HRR-style plates use geometric shapes instead of numbers, which avoids digit-recognition bias and works for participants who cannot read numerals. The Hardy-Rand-Rittler test is the standard clinical complement to Ishihara for identifying both type and severity.

Protan-only and deutan-only classifier plates use color pairs that vanish under one form of dichromacy but remain visible under the other. Their colors were generated by simulating each candidate pair under Brettel et al.'s 1997 dichromacy model and selecting pairs with very low CIEDE2000 distance for the target type and high distance for the opposite type. These plates let the screening separate protan-type from deutan-type rather than reporting both as undifferentiated red-green CVD.

Tritan plates use pairs that map to the same color under tritan simulation, which is a much stronger filter than the b*-axis separation a naive design would use. A b*-axis pair leaks ~30 CIEDE2000 units of contrast in tritan-simulated space; the confusion-line pairs here leak under 1 unit.

Plate 1 is a luminance-contrast control: it should be visible regardless of color vision type. If it is missed, the result is flagged as inconclusive (likely a screen brightness or lighting issue).
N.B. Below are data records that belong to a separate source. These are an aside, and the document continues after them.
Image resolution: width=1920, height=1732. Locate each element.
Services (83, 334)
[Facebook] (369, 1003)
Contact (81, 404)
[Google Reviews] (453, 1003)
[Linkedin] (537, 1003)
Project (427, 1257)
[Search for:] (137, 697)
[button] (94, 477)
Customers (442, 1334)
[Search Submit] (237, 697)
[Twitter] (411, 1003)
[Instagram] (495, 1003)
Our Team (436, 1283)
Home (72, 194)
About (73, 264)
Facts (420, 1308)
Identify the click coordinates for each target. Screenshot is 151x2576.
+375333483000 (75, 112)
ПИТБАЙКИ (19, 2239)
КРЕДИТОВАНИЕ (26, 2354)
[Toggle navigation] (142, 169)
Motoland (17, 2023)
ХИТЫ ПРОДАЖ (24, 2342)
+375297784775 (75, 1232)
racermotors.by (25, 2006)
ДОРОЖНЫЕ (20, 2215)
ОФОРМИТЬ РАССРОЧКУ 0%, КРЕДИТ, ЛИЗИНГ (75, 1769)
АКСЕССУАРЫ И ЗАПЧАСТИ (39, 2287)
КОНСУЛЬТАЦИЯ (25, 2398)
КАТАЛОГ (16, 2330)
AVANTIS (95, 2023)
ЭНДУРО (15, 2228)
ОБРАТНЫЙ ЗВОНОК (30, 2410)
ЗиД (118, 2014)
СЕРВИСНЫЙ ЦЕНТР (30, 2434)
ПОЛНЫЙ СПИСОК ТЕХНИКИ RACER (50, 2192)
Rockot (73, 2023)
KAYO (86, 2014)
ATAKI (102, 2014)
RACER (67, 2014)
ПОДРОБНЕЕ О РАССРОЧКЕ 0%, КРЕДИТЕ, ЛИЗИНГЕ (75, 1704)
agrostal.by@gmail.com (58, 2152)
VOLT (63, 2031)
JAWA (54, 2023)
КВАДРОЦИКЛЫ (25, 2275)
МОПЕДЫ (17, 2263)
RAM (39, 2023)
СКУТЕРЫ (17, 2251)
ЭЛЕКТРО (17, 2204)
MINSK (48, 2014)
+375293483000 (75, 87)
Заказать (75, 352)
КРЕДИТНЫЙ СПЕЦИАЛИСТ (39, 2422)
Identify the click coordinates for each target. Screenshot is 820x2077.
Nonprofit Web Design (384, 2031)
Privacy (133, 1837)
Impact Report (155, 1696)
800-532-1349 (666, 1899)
Limitations: This is a screen-based approximation. Clinical Ishihara and HRR tests use precisely calibrated printed pigments under standardized illumination (CIE Illuminant C). Display color rendering varies by device, panel type, brightness, and ambient lighting. This screening can indicate the likely presence and type of color vision deficiency, but it cannot replace a clinical evaluation.

References

Ishihara, S. (1917). Tests for Colour-Blindness. Handaya, Tokyo, Hongo Harukicho.
Hardy, L.H., Rand, G., & Rittler, M.C. (1954). HRR Pseudoisochromatic Plates for Detecting and Classifying Color Vision Deficiency. American Optical Company.
Brettel, H., Viénot, F., & Mollon, J.D. (1997). Computerized simulation of color appearance for dichromats. Journal of the Optical Society of America A, 14(10), 2647-2655.
Sharma, G., Wu, W., & Dalal, E.N. (2005). The CIEDE2000 color-difference formula: implementation notes, supplementary test data, and mathematical observations. Color Research & Application, 30(1), 21-30.
Birch, J. (2012). Worldwide prevalence of red-green color deficiency. Journal of the Optical Society of America A, 29(3), 313-320.
Cole, B.L. (2007). Assessment of inherited colour vision defects in clinical practice. Clinical and Experimental Optometry, 90(3), 157-175.